The vast majority of American children and adolescents has and use multiple electronic devices, often at the same time. Cell phones, iPods, video games, instant messaging, social networks, the Internet, and e-mail have joined television, once the focus of considerable concern. The Future of Children, a collaboration of the Woodrow Wilson School of Public and International Affairs and The Brookings Institution, has published a report on children and the electronic media, bringing together the current research examining how exposure to different media forms is linked to child well being.
Children, particularly adolescents, have almost constant access to media--often without adult supervision--and spend more time using media than any single activity except sleeping, the editors noted. Much of the media is so new the effects have yet to be evenly researched, raising questions not only about the effect these technologies are having, but on the methodologies researchers employ to measure them, the editors noted.
Key findings include:
• Content matters. It is the content, not the form of the media, which determines whether the effect is positive or negative. Content designed correctly can enhance learning. Even computer games, which can develop visual spatial skills, can be beneficial.
• Multitasking--doing several things at once--is at an all-time high, creating problems for researchers in trying to measure media usage. Children often are engaged in several tasks simultaneously and experimental protocols have a hard time measuring that.
• Time spent watching television remains constant; children are engaged in other media--sometimes two and three simultaneously--while they watch the TV set.
• Media content designed to promote pro-social behavior does increase social capacities such as altruism, cooperation, and tolerance of others, while news programs and some entertainment can instill fear and anxiety.
• Most on-line conversations are with friends, not strangers. While children sometimes chat with people they do not know, the effects are not necessarily negative.
• Media can enhance healthful behaviors, such as discouraging smoking, using alcohol or drugs, promoting physical activity and safe sex.
• Risky behaviors such as aggression and smoking are strongly linked to media consumption, while others such as obesity and sexual behaviors have not yet been strongly linked. Children who have a heavy-media diet of violence are more likely to perceive the world as a dangerous place and see aggression as more acceptable than children who do not.
• Marketing and advertising are effective and some of the products marketed are not safe or healthful.
• Government regulations will not limit the ill effects of the media because of constitutional restraints.
Infants and toddlers are less influenced than older children by the new media, researchers found, because they need direct exposure and interaction with real people to learn, but by the age of three the media becomes a more effective influence, although attention peaks at one to two hours. Electronic teaching in schools is not necessarily more effective than traditional methods, research has shown.
Additional research is needed to know whether early sexual initiation is linked to media use, researchers said.
The report made several suggestions:
Parents should concentrate on what the children are doing with the media rather than which media they are using or how much time they are spending on them, the editors wrote.
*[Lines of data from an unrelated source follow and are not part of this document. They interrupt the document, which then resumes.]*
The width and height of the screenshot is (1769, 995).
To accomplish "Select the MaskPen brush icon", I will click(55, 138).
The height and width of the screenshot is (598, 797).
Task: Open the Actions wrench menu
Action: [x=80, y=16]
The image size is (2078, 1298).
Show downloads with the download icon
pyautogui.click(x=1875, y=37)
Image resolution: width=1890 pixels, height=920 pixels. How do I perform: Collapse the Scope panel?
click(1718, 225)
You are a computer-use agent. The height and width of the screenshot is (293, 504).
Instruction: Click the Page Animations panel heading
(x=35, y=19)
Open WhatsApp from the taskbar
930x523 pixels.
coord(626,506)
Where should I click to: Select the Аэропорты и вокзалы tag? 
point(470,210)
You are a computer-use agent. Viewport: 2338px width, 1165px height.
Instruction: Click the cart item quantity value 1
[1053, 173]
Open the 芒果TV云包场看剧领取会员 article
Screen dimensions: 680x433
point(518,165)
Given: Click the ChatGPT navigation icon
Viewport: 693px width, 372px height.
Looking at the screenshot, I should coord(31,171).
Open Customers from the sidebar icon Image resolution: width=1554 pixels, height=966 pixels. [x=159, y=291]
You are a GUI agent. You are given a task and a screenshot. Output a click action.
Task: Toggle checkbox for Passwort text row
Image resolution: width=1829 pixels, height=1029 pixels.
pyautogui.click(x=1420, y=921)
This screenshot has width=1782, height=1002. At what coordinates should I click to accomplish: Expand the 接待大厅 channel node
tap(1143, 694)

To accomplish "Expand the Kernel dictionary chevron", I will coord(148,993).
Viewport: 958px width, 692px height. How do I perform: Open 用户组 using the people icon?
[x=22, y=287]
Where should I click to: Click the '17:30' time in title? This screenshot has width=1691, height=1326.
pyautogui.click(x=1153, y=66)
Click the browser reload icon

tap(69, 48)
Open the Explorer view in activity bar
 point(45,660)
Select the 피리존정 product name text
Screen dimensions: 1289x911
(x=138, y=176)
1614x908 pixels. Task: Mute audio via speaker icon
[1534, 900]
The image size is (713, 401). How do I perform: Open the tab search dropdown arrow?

Policy makers have a difficult task balancing constitutional limitations with the desire to provide parents with effective tools to help them regulate media content within their homes, they wrote. The government should sponsor research on educational programs that explore innovative technologies to educate and teach children how to best use the media.
Educators should implement research-based programs to make better use of media in education, which includes training the teachers on the new media, the report said.
The thrust of controlling the effects of the new media rests with families. Parents can put pressures on industry to provide better content, a more meaningful ratings system, cut back on inappropriate advertising, and produce better screening technologies.
"The key," the editors said, "is to shift the focus from the medium to the message."
Jeanne Brooks-Gunn of Columbia University and Elisabeth Hirschhorn Donahue, editor of The Future of Children, edited the report, which includes nine studies.